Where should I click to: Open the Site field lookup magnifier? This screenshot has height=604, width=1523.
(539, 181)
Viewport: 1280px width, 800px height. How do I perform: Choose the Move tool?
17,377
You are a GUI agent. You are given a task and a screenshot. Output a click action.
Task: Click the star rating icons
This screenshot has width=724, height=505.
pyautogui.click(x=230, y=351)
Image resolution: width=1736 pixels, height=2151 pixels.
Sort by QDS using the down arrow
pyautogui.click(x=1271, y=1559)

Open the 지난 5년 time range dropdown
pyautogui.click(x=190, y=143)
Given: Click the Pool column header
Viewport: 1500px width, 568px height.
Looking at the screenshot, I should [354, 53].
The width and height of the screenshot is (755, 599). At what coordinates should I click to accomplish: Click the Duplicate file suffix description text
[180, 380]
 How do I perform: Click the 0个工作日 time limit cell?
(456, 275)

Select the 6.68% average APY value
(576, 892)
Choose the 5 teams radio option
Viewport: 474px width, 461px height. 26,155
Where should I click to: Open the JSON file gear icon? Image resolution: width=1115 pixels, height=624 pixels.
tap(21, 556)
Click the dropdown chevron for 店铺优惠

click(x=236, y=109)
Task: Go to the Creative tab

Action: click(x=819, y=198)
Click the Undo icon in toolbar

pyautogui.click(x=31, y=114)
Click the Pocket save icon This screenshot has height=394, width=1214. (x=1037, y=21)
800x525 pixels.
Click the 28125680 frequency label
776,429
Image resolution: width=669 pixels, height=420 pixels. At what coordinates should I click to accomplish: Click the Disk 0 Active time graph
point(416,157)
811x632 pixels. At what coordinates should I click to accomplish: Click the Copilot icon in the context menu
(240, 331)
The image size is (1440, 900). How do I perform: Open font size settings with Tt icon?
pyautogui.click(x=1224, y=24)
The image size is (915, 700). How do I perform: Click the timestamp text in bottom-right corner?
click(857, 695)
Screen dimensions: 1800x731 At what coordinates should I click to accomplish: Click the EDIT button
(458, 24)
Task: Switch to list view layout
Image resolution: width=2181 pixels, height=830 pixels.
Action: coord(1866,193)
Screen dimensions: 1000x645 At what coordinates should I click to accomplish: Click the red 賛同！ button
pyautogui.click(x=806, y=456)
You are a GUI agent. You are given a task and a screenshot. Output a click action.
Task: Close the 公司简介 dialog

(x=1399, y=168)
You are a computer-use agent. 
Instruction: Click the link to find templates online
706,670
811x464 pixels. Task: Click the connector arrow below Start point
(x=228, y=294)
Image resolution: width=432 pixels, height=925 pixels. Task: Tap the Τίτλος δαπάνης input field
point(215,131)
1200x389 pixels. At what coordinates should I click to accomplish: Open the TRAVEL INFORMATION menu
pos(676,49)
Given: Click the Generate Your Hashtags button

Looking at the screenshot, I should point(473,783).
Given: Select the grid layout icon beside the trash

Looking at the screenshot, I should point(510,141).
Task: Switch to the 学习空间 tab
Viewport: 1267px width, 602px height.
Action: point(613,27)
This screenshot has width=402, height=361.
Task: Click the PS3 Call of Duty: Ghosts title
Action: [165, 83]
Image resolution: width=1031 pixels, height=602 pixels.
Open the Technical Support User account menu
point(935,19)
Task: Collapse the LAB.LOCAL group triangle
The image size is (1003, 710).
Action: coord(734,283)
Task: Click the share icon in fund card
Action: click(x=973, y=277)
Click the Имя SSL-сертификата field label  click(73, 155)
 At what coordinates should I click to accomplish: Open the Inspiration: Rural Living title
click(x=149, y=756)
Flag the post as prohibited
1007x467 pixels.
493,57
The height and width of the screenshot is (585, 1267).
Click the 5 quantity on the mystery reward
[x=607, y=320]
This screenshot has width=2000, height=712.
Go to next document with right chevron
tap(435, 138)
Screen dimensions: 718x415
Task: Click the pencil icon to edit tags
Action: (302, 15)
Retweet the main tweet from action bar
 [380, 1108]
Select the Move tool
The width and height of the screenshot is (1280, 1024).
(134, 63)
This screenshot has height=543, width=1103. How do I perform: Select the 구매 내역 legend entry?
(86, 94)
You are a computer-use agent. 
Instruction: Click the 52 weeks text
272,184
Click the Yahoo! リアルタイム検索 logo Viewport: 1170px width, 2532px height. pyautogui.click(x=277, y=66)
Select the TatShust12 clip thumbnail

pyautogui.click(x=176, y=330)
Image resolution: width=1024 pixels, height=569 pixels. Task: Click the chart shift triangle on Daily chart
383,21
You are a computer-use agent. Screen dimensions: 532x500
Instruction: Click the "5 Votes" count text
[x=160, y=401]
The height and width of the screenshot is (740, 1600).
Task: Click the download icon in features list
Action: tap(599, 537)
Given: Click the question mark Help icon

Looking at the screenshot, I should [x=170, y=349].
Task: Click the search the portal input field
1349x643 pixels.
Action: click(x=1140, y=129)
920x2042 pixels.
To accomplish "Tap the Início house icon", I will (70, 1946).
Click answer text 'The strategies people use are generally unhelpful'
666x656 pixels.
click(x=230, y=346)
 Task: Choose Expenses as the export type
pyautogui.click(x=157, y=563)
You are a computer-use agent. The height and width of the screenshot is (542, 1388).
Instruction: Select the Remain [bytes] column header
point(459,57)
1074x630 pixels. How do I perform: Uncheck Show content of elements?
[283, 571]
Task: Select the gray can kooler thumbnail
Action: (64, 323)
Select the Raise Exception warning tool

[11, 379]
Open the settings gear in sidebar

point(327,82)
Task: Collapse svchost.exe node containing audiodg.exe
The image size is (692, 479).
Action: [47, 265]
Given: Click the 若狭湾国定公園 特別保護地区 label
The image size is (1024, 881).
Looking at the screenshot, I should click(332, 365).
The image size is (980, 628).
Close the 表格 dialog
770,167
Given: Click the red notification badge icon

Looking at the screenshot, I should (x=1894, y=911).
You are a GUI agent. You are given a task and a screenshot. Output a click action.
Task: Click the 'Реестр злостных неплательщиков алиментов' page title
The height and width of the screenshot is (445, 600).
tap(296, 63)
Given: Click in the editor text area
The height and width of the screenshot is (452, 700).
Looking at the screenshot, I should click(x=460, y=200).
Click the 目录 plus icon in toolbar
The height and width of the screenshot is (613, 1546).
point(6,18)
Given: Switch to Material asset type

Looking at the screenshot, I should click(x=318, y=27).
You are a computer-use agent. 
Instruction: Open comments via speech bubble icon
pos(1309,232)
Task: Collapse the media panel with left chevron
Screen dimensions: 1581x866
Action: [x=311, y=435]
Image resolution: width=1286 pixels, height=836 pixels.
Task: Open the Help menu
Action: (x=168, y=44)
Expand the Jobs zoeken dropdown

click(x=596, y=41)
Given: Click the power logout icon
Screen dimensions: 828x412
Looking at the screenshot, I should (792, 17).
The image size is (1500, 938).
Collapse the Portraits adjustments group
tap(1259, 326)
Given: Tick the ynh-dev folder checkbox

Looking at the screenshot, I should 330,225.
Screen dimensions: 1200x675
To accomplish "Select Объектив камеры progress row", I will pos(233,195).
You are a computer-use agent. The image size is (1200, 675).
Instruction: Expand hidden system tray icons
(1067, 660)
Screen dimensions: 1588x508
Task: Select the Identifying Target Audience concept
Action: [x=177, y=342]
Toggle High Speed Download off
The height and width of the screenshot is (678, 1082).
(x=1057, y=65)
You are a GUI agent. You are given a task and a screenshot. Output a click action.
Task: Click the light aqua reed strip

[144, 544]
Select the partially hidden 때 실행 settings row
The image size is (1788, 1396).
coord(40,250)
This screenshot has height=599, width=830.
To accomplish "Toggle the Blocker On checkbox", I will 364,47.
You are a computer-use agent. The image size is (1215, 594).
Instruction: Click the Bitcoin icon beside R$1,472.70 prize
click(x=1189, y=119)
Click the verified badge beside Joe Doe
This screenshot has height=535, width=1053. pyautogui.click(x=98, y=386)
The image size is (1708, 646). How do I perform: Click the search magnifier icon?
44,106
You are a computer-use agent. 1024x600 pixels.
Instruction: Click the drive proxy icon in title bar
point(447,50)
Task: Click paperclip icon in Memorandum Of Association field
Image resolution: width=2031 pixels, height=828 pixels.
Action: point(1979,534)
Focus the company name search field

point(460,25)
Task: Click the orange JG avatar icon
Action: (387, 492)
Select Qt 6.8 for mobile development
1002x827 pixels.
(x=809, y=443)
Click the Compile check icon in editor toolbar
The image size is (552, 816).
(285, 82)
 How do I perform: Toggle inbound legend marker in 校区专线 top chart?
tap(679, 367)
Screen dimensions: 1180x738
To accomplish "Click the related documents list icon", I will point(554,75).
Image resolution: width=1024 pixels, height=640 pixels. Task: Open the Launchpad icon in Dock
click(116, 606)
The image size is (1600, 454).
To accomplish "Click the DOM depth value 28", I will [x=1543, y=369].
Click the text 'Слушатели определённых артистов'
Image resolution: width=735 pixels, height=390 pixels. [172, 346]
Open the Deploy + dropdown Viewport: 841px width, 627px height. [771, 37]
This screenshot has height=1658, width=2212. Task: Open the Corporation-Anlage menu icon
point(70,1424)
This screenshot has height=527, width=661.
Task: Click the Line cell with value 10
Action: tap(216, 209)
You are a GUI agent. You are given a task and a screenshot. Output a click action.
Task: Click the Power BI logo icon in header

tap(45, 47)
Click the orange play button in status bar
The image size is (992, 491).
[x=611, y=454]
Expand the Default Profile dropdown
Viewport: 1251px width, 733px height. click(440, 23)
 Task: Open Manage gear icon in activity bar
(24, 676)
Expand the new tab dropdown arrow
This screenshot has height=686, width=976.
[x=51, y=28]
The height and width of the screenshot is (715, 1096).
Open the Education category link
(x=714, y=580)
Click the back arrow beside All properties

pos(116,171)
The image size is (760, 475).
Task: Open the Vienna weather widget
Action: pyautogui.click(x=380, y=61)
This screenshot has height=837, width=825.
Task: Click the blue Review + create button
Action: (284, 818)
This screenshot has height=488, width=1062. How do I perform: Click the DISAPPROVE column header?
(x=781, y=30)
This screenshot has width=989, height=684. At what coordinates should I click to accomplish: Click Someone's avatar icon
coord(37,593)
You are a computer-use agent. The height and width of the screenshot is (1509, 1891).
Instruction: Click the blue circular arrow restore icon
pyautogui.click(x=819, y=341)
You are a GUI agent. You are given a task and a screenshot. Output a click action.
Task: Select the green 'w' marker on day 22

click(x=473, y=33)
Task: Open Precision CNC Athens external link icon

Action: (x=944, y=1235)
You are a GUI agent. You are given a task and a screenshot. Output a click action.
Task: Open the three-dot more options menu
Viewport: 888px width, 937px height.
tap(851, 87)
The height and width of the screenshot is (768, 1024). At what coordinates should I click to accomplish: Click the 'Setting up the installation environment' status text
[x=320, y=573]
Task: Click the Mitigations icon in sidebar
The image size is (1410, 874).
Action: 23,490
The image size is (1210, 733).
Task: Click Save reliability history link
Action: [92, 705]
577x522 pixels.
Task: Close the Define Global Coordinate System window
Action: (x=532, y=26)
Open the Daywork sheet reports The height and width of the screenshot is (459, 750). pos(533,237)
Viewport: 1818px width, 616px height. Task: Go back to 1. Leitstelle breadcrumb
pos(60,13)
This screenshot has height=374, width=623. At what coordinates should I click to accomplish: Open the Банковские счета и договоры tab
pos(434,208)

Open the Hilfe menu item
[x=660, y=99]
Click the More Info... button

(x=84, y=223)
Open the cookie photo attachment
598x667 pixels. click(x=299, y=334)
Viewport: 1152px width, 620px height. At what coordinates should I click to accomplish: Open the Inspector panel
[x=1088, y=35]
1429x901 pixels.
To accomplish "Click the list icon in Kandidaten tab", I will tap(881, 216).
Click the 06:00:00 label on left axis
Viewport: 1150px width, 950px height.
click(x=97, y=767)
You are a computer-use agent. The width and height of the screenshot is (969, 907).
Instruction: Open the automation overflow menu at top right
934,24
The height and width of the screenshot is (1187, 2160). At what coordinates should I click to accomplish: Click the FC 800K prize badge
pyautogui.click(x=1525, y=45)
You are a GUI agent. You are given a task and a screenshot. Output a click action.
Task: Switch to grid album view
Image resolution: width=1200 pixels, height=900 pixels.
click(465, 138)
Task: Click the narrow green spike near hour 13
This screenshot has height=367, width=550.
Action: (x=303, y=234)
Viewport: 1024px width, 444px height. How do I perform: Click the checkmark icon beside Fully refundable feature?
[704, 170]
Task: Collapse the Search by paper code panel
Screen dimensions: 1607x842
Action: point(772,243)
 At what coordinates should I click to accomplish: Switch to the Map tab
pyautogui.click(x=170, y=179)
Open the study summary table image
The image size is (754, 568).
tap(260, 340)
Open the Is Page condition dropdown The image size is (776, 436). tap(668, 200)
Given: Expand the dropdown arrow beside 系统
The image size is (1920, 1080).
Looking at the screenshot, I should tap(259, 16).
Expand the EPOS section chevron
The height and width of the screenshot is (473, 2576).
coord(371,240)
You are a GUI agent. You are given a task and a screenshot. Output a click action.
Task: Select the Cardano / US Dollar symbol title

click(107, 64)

···

| Aim of the task |
Looking at the data above, write out exactly the lines that start at the one containing "Image resolution: width=432" and end at the one containing "You are a computer-use agent. Screen"; include both and nothing beyond.

| Result of the exercise |
Image resolution: width=432 pixels, height=925 pixels. Task: Tap the Τίτλος δαπάνης input field
point(215,131)
1200x389 pixels. At what coordinates should I click to accomplish: Open the TRAVEL INFORMATION menu
pos(676,49)
Given: Click the Generate Your Hashtags button

Looking at the screenshot, I should point(473,783).
Given: Select the grid layout icon beside the trash

Looking at the screenshot, I should point(510,141).
Task: Switch to the 学习空间 tab
Viewport: 1267px width, 602px height.
Action: point(613,27)
This screenshot has width=402, height=361.
Task: Click the PS3 Call of Duty: Ghosts title
Action: [165, 83]
Image resolution: width=1031 pixels, height=602 pixels.
Open the Technical Support User account menu
point(935,19)
Task: Collapse the LAB.LOCAL group triangle
The image size is (1003, 710).
Action: coord(734,283)
Task: Click the share icon in fund card
Action: click(x=973, y=277)
Click the Имя SSL-сертификата field label  click(73, 155)
 At what coordinates should I click to accomplish: Open the Inspiration: Rural Living title
click(x=149, y=756)
Flag the post as prohibited
1007x467 pixels.
493,57
The height and width of the screenshot is (585, 1267).
Click the 5 quantity on the mystery reward
[x=607, y=320]
This screenshot has width=2000, height=712.
Go to next document with right chevron
tap(435, 138)
Screen dimensions: 718x415
Task: Click the pencil icon to edit tags
Action: (302, 15)
Retweet the main tweet from action bar
 [380, 1108]
Select the Move tool
The width and height of the screenshot is (1280, 1024).
(134, 63)
This screenshot has height=543, width=1103. How do I perform: Select the 구매 내역 legend entry?
(86, 94)
You are a computer-use agent. 
Instruction: Click the 52 weeks text
272,184
Click the Yahoo! リアルタイム検索 logo Viewport: 1170px width, 2532px height. pyautogui.click(x=277, y=66)
Select the TatShust12 clip thumbnail

pyautogui.click(x=176, y=330)
Image resolution: width=1024 pixels, height=569 pixels. Task: Click the chart shift triangle on Daily chart
383,21
You are a computer-use agent. Screen dimensions: 532x500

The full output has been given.